To push change – and stimulate industry growth that has been static for years – golf organizations are pouring millions of dollars into junior, minority and women’s programs that in the past have been operated by grassroots groups.
The highest profile effort comes this year when some of golf’s major organizations, including the PGA, the LPGA and the US Golf Association, kick off The First Tee program, which is designed to introduce golf to the inner city by building facilities; that run the gamut form driving courses where juniors can play for free.
The First Tee is one of golf’s first major unified efforts to expose the game to untapped markets, an overdue effort, according to Steve Hamblin, executive director of the Georgia-based American Junior Golf Association.
"Junior golf in America has always been organized on a local level compared to other countries like Sweden, where it is organized under one umbrella," Hamblin said. "But in the past few years, the LPGA, the PGA and the USGA have stepped up support."

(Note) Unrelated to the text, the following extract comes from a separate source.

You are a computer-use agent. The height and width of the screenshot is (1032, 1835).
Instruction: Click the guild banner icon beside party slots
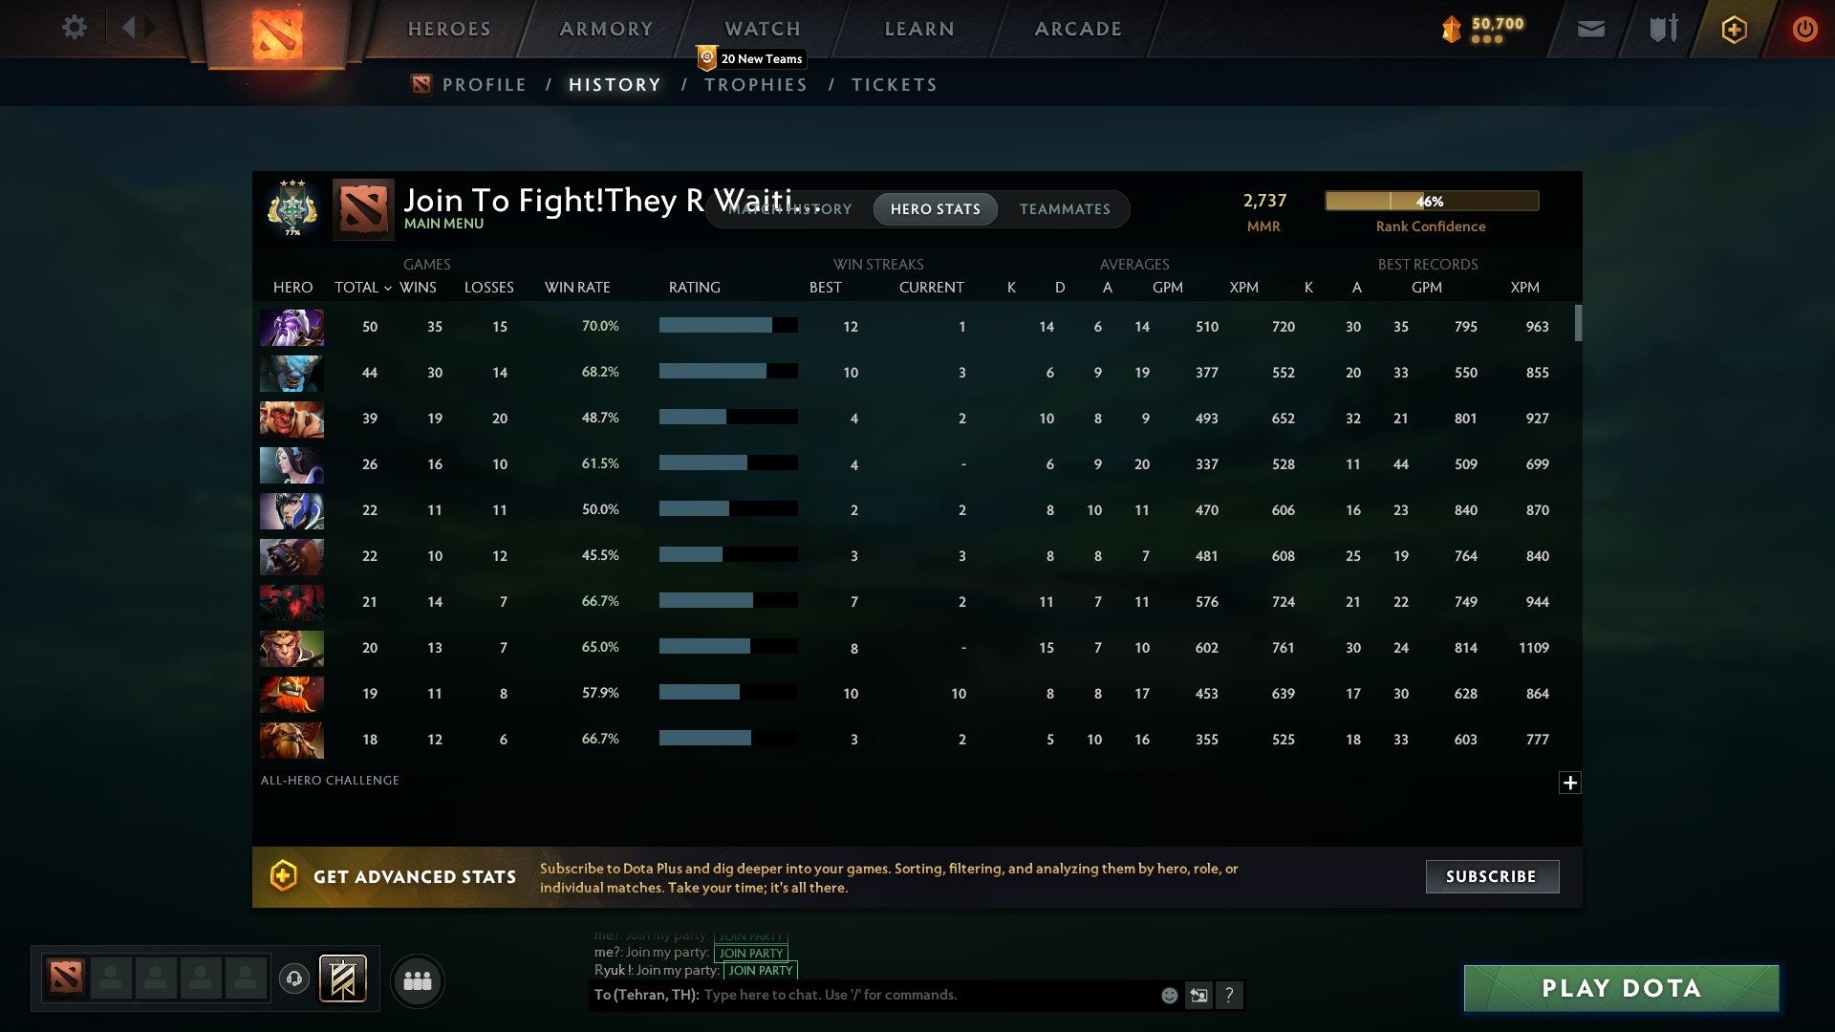coord(340,979)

Efforts like The First Tee program and those of other grassroots organizations signal golf’s interest in becoming more diversified, but industry leaders wonder if the new crop of players will stick with the sport.
"It’s one thing to say that Tiger Woods will attract more golfers, but will these new golfers still be playing in five or six years?" asked Jim Baugh, chief executive officer of Wilson Sporting Goods Inc.
Annually in the United States, nearly 25 million golfers play 477 million rounds on 16,010 courses, according to data from the Florida-based National Golf Foundation. Females account for 21 percent of that golfing population, just behind seniors (age 50 and over), who account for 26 percent. Juniors account for 8 percent and members of minority groups make up 3 percent.
Those percentages have held steady for the past few years, but by the year 2000 golf’s demographics likely will be reshuffled, industry experts say.
The NGF hasn’t finished compiling its 1997 statistics, but spokeswoman Judy Thompson said there are early indications that the number of female, junior and minority golfers increased dramatically last year. Other industry experts already are seeing a new breed of player.
"Golfers are younger, more female, more ethnic, more diverse than in the past," said Linda Berman, executive vice president of California-based MGM Consumer Products Inc.
A January study by the PGA of America classifies golfers into eight "clusters" depicting age, sex, income and number of rounds played annually. Notable in the PGA study is that females account for 26 percent of all golfers, 5 percent higher than the NGF study and up 5 percent from the PGA’s 1995 numbers.
Although golf is traditionally a country club sport, 70 percent of the nation’s courses are public, with 66 percent of all rounds played on public courses, according to the NGF.
But it’s junior golf that is seen as the market of the future as the heroics and subsequent marketing of Woods draw younger golfers to the sport.
"It’s too early to tell what impact Tiger Woods will have on golf," Thompson said, "but I suspect there will be changes."